Sometimes it is bemoaned how lightweight gear is not used more. But it is. The longer view just has to be taken.
Gossamer Gear recently published another blog post about the traditional definitions of lightweight backpacking. That it is time to reinvent what we mean by lightweight or ultralight backpacking. And perhaps the movement has to be evangelized a bit because mainstream companies aren’t really light (read the comments)
The backpacking blogging community tends to write in cycles about how the lightweight backpacking revolution is dead. That it has to be changed.
And with GoLite, arguably the first mainstream lightweight gear company, liquidating, there has been some speculation that lightweight gear is too niche of a market to appeal to the masses.
I do not necessarily disagree with any of the above per se. In fact, I have made similar points myself in the past.
However, as I was talking with a friend the other day, it occurred to me that people who backpack are lightening up by default.

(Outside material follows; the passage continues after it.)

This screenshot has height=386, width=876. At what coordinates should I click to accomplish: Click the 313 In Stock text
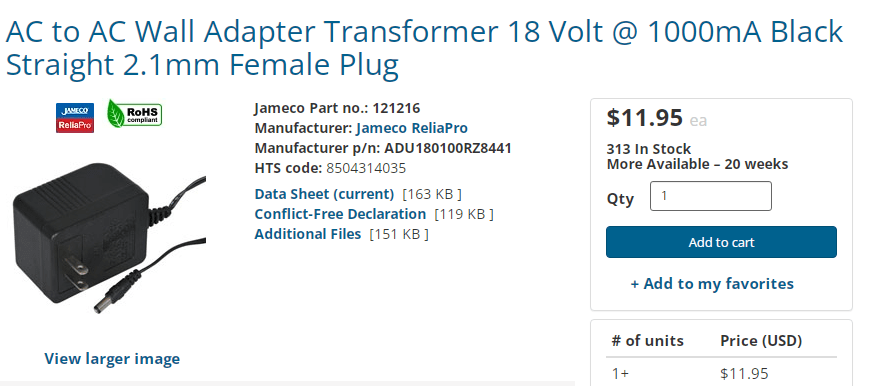point(649,149)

A fact that seems to be ignored by the community of long distance hikers and their often intertwined kin of lightweight backpackers. Both types seem to be active on the online forums (Pot. Kettle. Black. Guilty as charged.. 🙂 .).
The comments on the various forums and blogs are that people take “big packs. big tents. big boots” and so on.

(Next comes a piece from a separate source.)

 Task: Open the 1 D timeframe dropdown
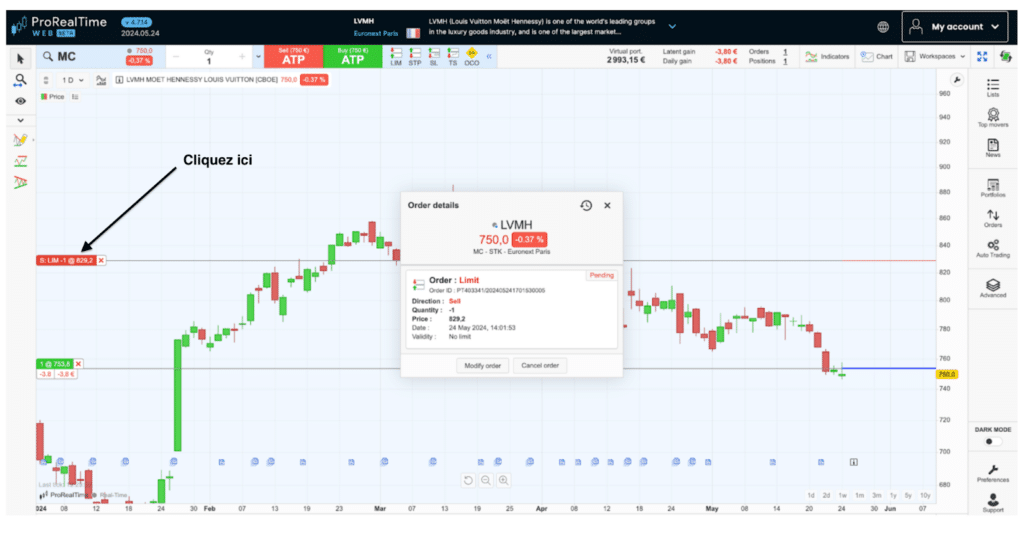coord(72,80)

But I think the online backpacking community tends to have too narrow a focus.
We are in our little bubble and compare and contrast with each other as to what is the norm.
- …Anything over a pound is considered heavy for a sleeping bad.
- …A four pound pack? Monstrous!
- …A free-standing five-pound tent? Time to hit the backpacking equivalent of Jenny Craig.
But I think that is the rather short-term view. People ARE going lighter, just perhaps not by our rigid standards.
Don’t get me wrong.
I do not plan on taking a five-pound tent, a four-pound pack for solo trips and my Espresso maker.
But from what I can tell, the general backpacking public is indeed going lighter overall.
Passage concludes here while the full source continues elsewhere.